By Amelie R.
*I have some video links below the post. I summarize them throughout the post and links are provided so feel free to watch them as you read.
A family in the States has been named the strongest family in the world. Nick and Cali Best are both Strongman contestants. They train many hours a day and push themselves to extremes to increase their strength. They have two children, Dylan (age 11) and JJ (age 5). What is controversial about this family is that Nick and Callie both push their children to do heavy strength training along with them. Dylan can easily do deadlifts and Olympic lifts with ease. He routinely deadlifts 130lbs. A grown woman deadlifting that weight would have excellent strength. JJ can do one arm pushups and has lifted 100 lbs. To put it into context, a 5 year old is suggested to lift 1 pound dumbbells. Also to compensate for this increase in activity, both Dylan and JJ eat twice the amount of their daily recommended calorie intake.
For years, strength training has been prescribed to improve the quality of life of many individuals. It improves bone strength, overall heart health, and mental health to name a few. The main concern with these children is that they are beginning to train far too intensely for their age. Children haven’t fully developed their nervous system yet, and are still not fully aware of their always changing bodies. Lifting weights takes much coordination, balance and awareness of one’s limits. If pushed too far, it can cause injury. You also have to wonder a bit if the parents are pushing their children too far with their own obsession. In the video, you can see that Dylan is trying to lift a pair of 85lb dumbbell weights. Nick Best watches him and encourages him to keep lifting despite Dylan having a terrible form (rounded back) and obviously struggling with the weight. Nick himself admits to be obsessed with lifting weights and becoming stronger. He appears to be pushing them so hard that he is blinded by the idea that perhaps he may be putting his children at risk. Putting high expectations on children that are unrealistic can be detrimental to youth development. These kids could feel that there is no other option other than lift weights like their parents. This could really restrict these kids.

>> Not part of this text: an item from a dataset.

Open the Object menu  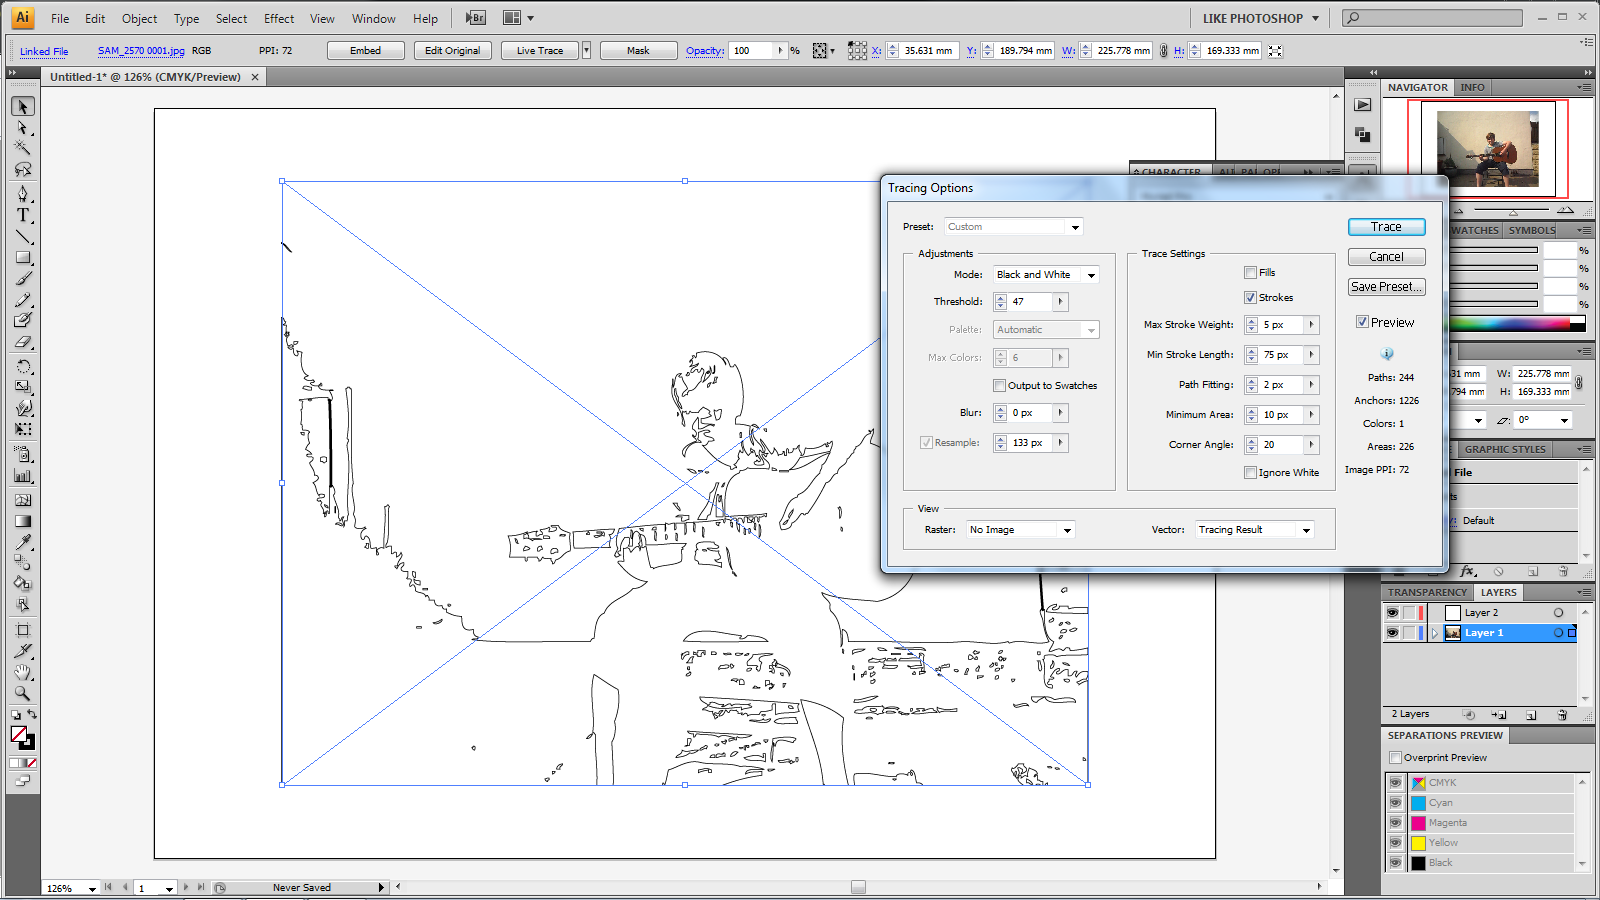(139, 18)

One comforting thing is that the kids appear to be enthusiastic about lifting, which will help them develop a good attitude towards exercise later in life. Another child similar to Dylan and JJ is a boy named Aaron, also from the United States. His father coaches him to achieve records for competitive weight lifting. In one video, he is shown squatting 48kg (105 lbs). His father pushes him hard, but does show concern about hitting his child’s limit. I do believe that this sort of competitive exercise is good for children, and it makes for an early start in the child’s athletic career. The only concern I have is that the parent must be aware of the child’s limits and understand that they might not want to push themselves to their maximum potential like the parent. Also, understanding body self-awareness is key. I remember hitting my growth spurt and my coordination faltered. Training for really young kids like JJ should be focused more towards learning and perfecting the basic movements, not to attain records. I also think that these parents should discuss priorities. For Nick and Callie Best, their lives are completely surrounded by strength building. School work, friends, and free play were never mentioned in any of the videos. I hope that these kids can have fun and down time away from the constant training they are assigned to do.